Musical Brushes

Q. Can I use my acrylic and watercolor brushes for painting with water-soluble oils?
Chris Desio
Deer Park, NY

A. You may use your brushes any way you choose if you get the results you want. But your brushes will generally work better and last longer if you use them with the medium for which they were designed and give them lots of TLC.

Over the years, brushes have been fine-tuned by manufacturers in response to artists’ requirements, and each one is made for a specific purpose. Their fibers—natural hair, synthetics or a mixture of the two—have qualities that respond to their use in very particular ways. As a result, their versatility has some limitations. The two areas that most notably affect these limitations are the viscosity of the paint and the solvent you’re using with the paint.

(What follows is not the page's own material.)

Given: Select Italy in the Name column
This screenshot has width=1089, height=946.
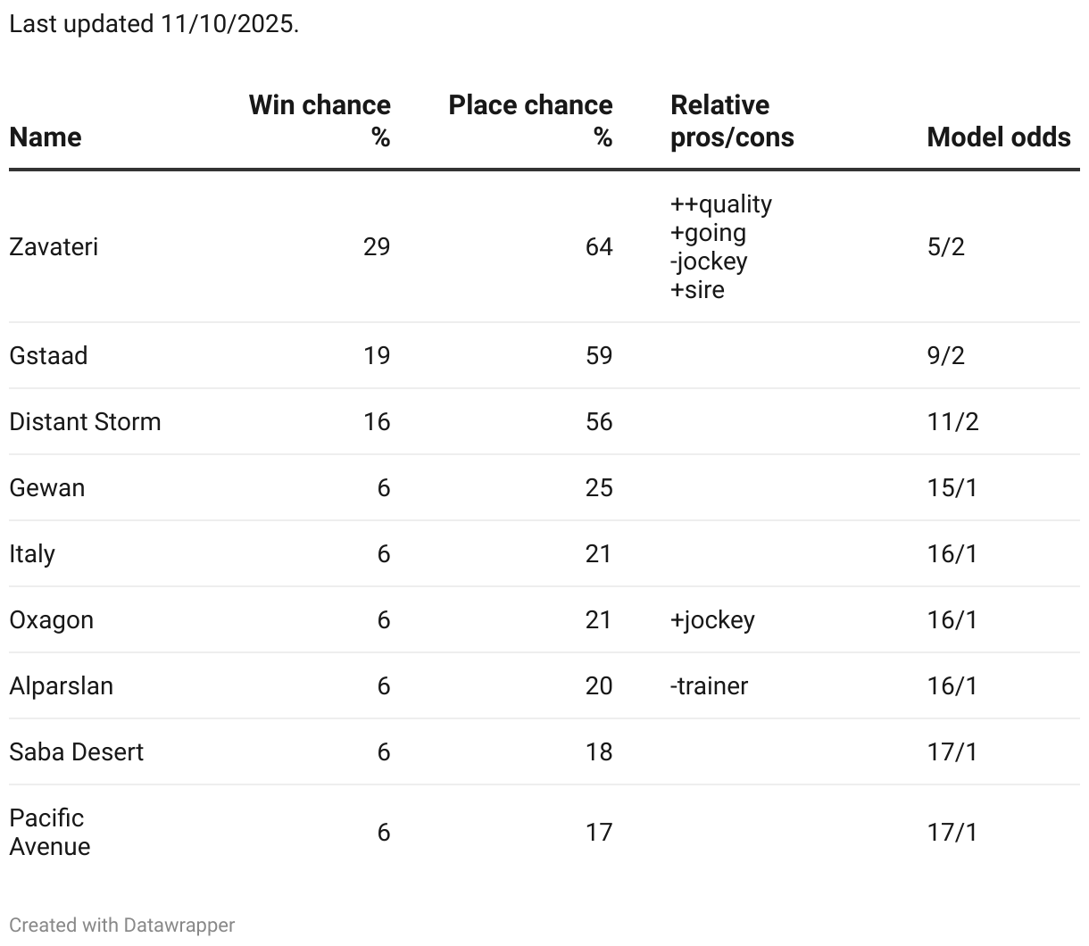Looking at the screenshot, I should click(32, 553).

If you use paints thickly, as in impasto, bristle brushes will be the most useful because they’re the stiffest. So if you’re using your water-soluble oils thickly, I wouldn’t recommend using your soft-hair watercolor brushes. Your acrylic brushes, however, are acceptable in this case if they’re synthetic or relatively stiff-bristled.

If you plan to use your water-soluble oils more thinly, as in glazing, use soft-hair or synthetic brushes designed for oil painting. Although the soft-hair, short-handled brushes for watercolors may resemble those used for oils, they’re not the same. Watercolor brushes are designed to store and dispense a lot of liquid, making them difficult to control in dispensing thin layers, while those designed for oils (particularly the long-handled kind) generally have flatter shapes that glaze more easily.

Soft-hair watercolor brushes may give you problems with water-soluble oils when it comes to solvents, however. These brushes are typically cleaned with water, but water-soluble oils may leave behind a film of oil on the fibers of the brushes that water won’t be able to remove. If you try to use a solvent appropriate to oil-based paints—namely turpentine or mineral spirits—on these brushes and then return to painting with acrylics or watercolors, your brushes may resist these water-based paints because of a solvent residue.

Ultimately, if you’re really curious, the best way to understand the limitations of your brushes is to experiment with them. You may find some applications that give you unexpectedly satisfying results. But if you want longevity and consistency from your brushes, stick to the media they were designed for.